Multiple Personalities: A Lifestyle of Choice

It wasn’t until the mid 1980s that hundreds of women believed they had multiple personalities and began to live their lives accordingly – whatever that meant. By the 1990s their numbers at least doubled. Richard Kluft, M.D., Bennett Braun, M.D., Cornelia Wilbur, M.D., Colin Ross, M.D., Richard E. Hicks, M.D. a other proponents at the center of the multiple personality debacle, had significant influence on their colleagues. Kluft confesses  –  “not much has changed over the years.”

Kluft is wrong, and so are the others whether or not they admit it. The change in the relationships between adult-multiples and their birth families is devastating for all – except for Kluft and others who conjure up theories, treat patients, collect numerous paychecks and then go home to enjoy the weekend. These medical doctors are either unaware or don’t care about the human carnage left behind their therapeutic wake. The impact of this psychotherapy on the families of multiple’s is profound.

You may be wondering what I mean by ‘lifestyle.” When I was misdiagnosed (by Kluft and my treating psychiatrist) and believed I had multiple personalities, life was difficult every hour of every day. It was difficult to live alone and find a means to support myself, difficult to be in and out of a hospital, difficult to be with family – difficult to be without them, and difficult to be uncertain about my future. Would I always be multiple? would I recover? were questions that plagued me.

Stress was enormous.
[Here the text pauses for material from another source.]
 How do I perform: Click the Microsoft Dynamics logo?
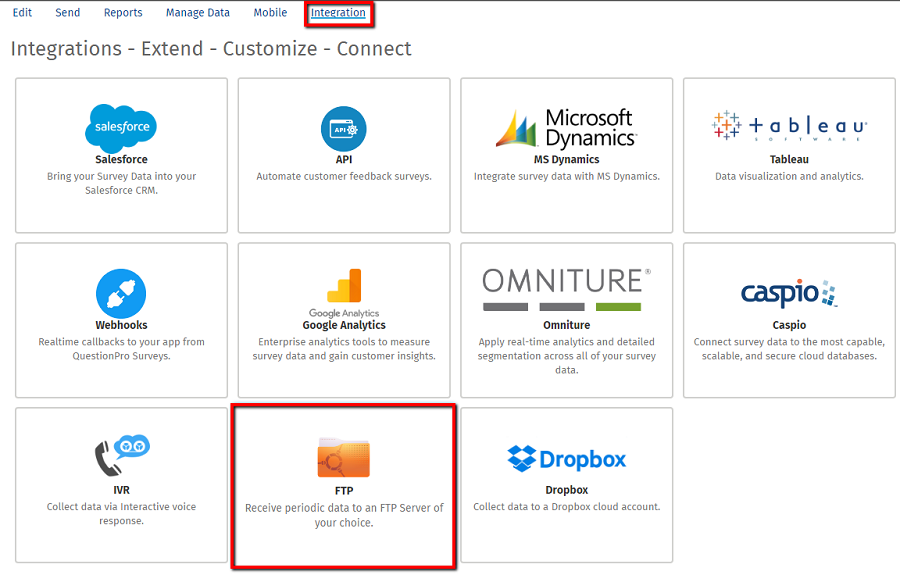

Everyone around me believed I had multiple personalities stemming from horrific childhood sexual abuse. If they didn’t believe I was a survivor, they were replaced by others who did. Over time, my family was shunned and then cut-off altogether because I was brainwashed into believing they would impede my recovery and/or damage me further. I missed being a part of the lives of the children in my family as they grew up, missed birthday parties with kooky cakes and presents, holidays with traditional foods, songs and celebrations. I missed it all – by choice.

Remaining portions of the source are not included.